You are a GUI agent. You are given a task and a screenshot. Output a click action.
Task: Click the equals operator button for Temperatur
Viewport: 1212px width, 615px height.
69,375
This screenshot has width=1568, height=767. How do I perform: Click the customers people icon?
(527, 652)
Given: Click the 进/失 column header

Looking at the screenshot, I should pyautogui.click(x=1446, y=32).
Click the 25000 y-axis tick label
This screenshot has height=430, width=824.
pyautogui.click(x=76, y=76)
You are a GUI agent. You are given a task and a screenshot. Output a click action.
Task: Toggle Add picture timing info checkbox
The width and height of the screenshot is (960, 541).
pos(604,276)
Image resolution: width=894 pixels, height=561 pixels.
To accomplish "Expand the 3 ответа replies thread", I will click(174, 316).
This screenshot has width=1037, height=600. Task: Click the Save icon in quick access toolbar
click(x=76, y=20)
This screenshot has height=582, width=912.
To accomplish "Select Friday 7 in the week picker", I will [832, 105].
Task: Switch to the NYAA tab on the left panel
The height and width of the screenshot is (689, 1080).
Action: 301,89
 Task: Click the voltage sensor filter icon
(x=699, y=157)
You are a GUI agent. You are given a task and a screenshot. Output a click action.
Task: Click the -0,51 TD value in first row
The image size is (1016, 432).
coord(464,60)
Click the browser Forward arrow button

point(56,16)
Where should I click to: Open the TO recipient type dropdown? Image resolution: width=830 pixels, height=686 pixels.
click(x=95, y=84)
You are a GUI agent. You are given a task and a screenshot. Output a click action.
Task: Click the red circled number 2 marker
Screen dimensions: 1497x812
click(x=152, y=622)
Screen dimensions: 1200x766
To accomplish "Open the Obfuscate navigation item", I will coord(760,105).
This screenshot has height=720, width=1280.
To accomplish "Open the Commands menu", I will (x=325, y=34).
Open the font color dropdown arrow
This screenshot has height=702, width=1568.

PROBLEM STATEMENT
Only the lines from the first line of the records through the line with "Click the 25000 y-axis tick label" should be reproduced, exactly and with nothing added.

RESULT OF THE TASK
You are a GUI agent. You are given a task and a screenshot. Output a click action.
Task: Click the equals operator button for Temperatur
Viewport: 1212px width, 615px height.
69,375
This screenshot has width=1568, height=767. How do I perform: Click the customers people icon?
(527, 652)
Given: Click the 进/失 column header

Looking at the screenshot, I should pyautogui.click(x=1446, y=32).
Click the 25000 y-axis tick label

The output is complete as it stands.